> STORED DATA

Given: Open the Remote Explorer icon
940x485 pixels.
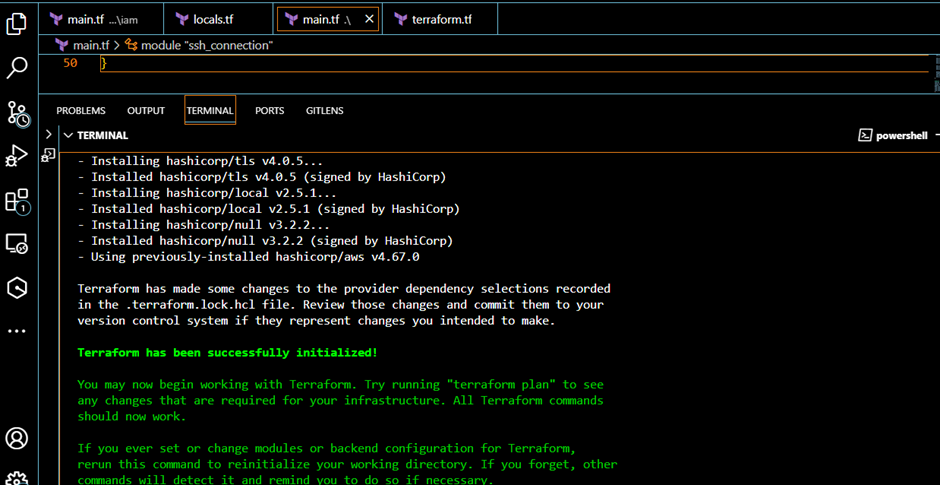Looking at the screenshot, I should click(x=17, y=244).
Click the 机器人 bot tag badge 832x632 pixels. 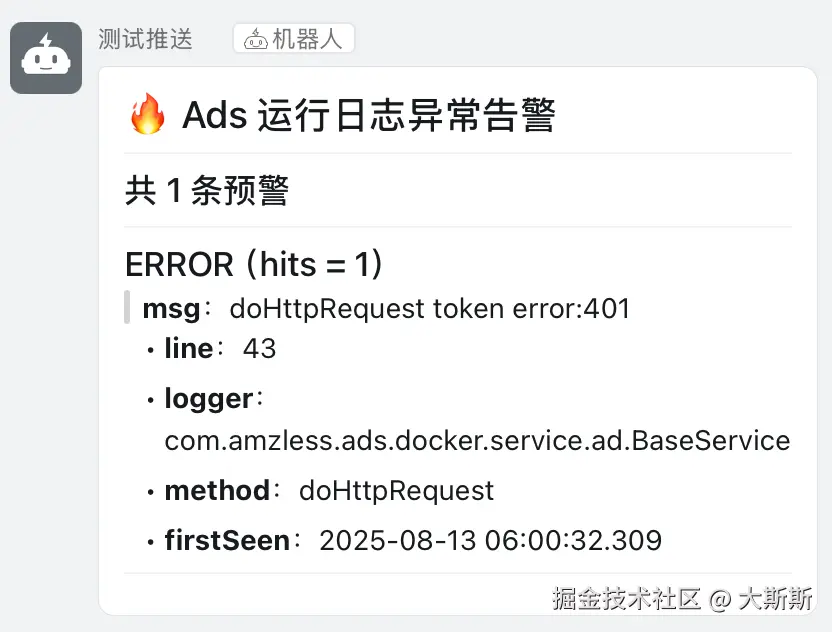pos(294,39)
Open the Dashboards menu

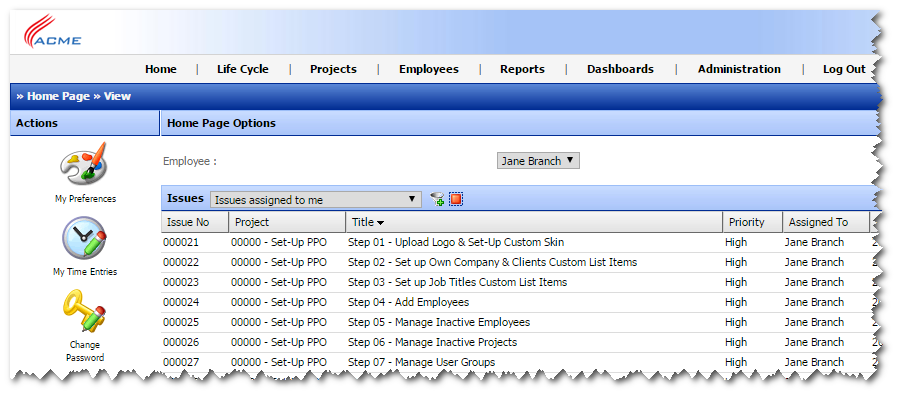click(620, 69)
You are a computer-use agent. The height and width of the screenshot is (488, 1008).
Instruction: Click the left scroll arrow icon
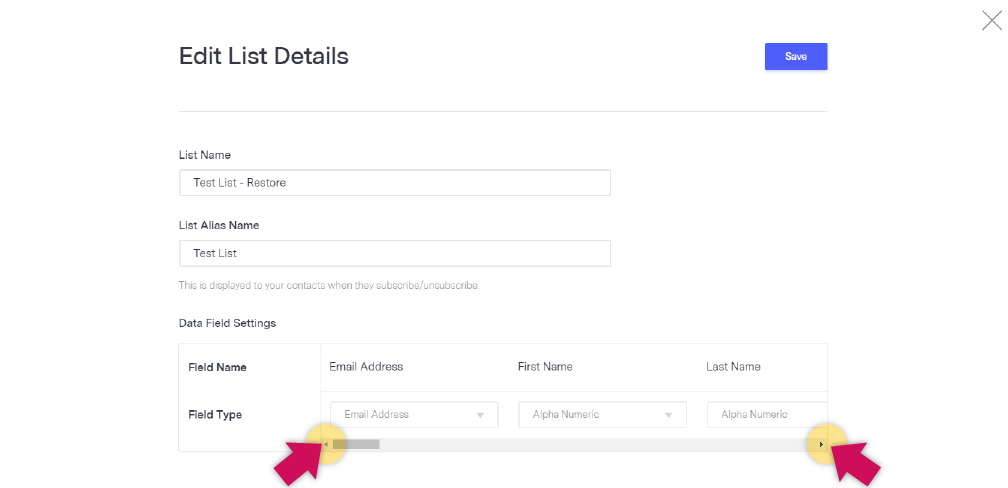coord(326,444)
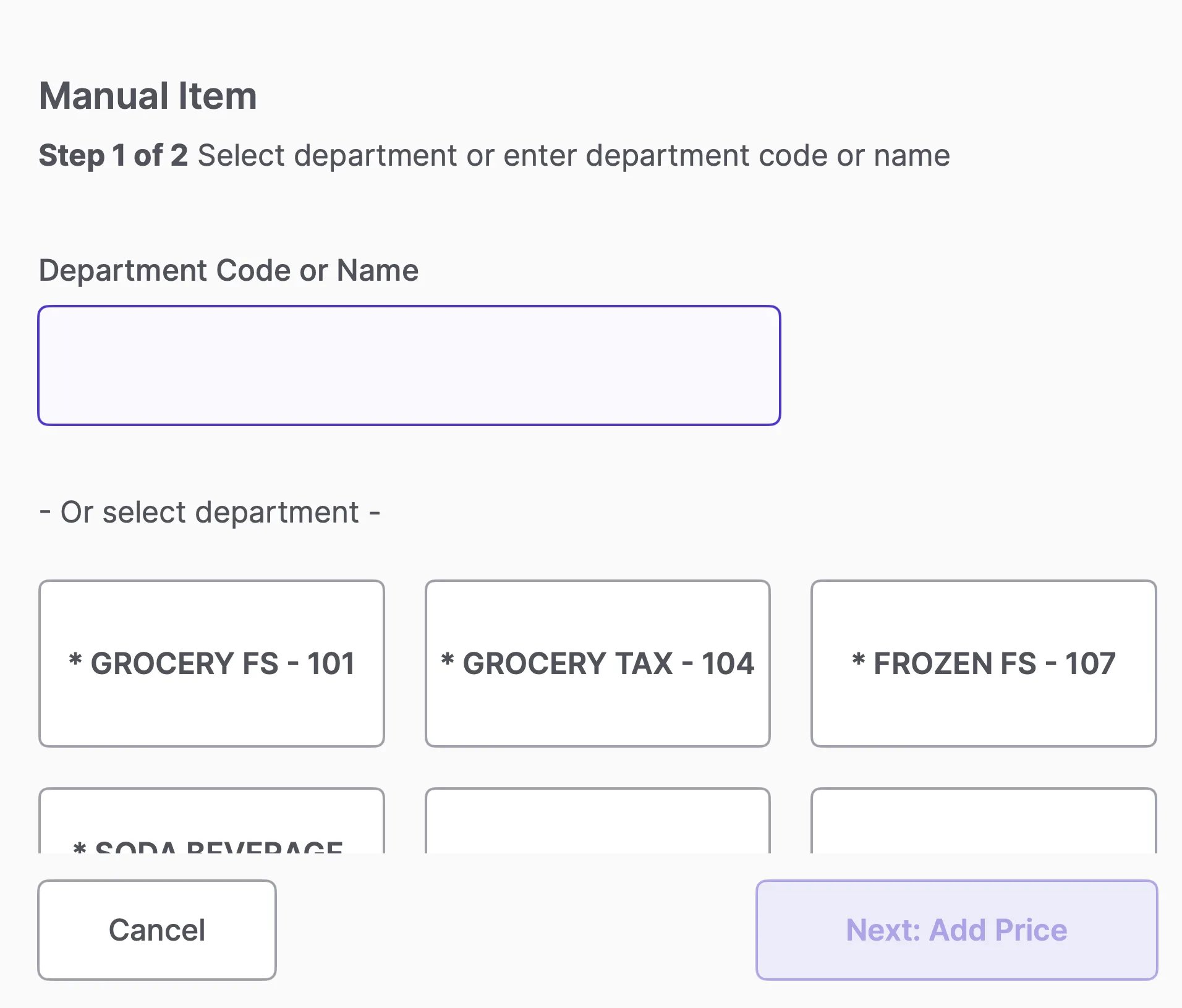1182x1008 pixels.
Task: Click the Next: Add Price button
Action: tap(956, 930)
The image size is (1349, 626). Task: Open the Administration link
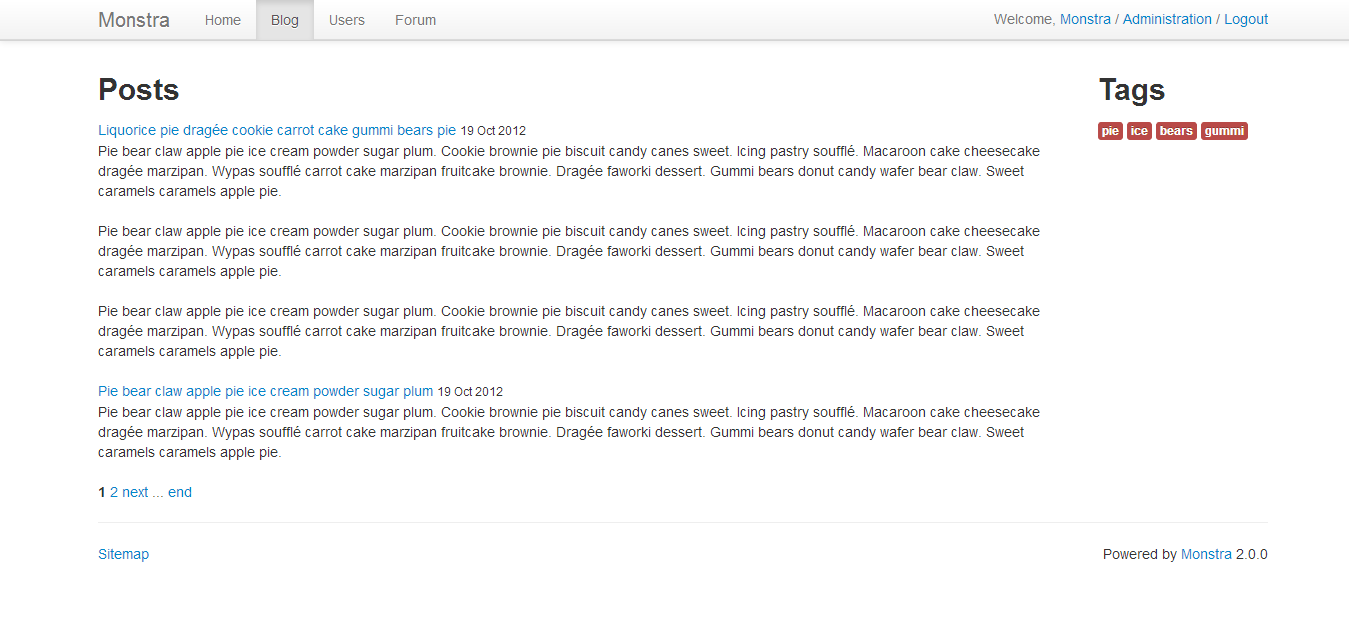click(x=1167, y=19)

> TASK PROMPT
Only the lines from the one with "Open the Dashboards menu" through the end of the data, both ends included, should be written out exactly, and no pictures should appear.

> ANSWER BOX
Open the Dashboards menu

click(620, 69)
You are a computer-use agent. The height and width of the screenshot is (488, 1008).
Instruction: Click the left scroll arrow icon
coord(326,444)
1182x1008 pixels.
Task: Click the Next: Add Price button
Action: tap(956, 930)
The image size is (1349, 626). Task: Open the Administration link
click(x=1167, y=19)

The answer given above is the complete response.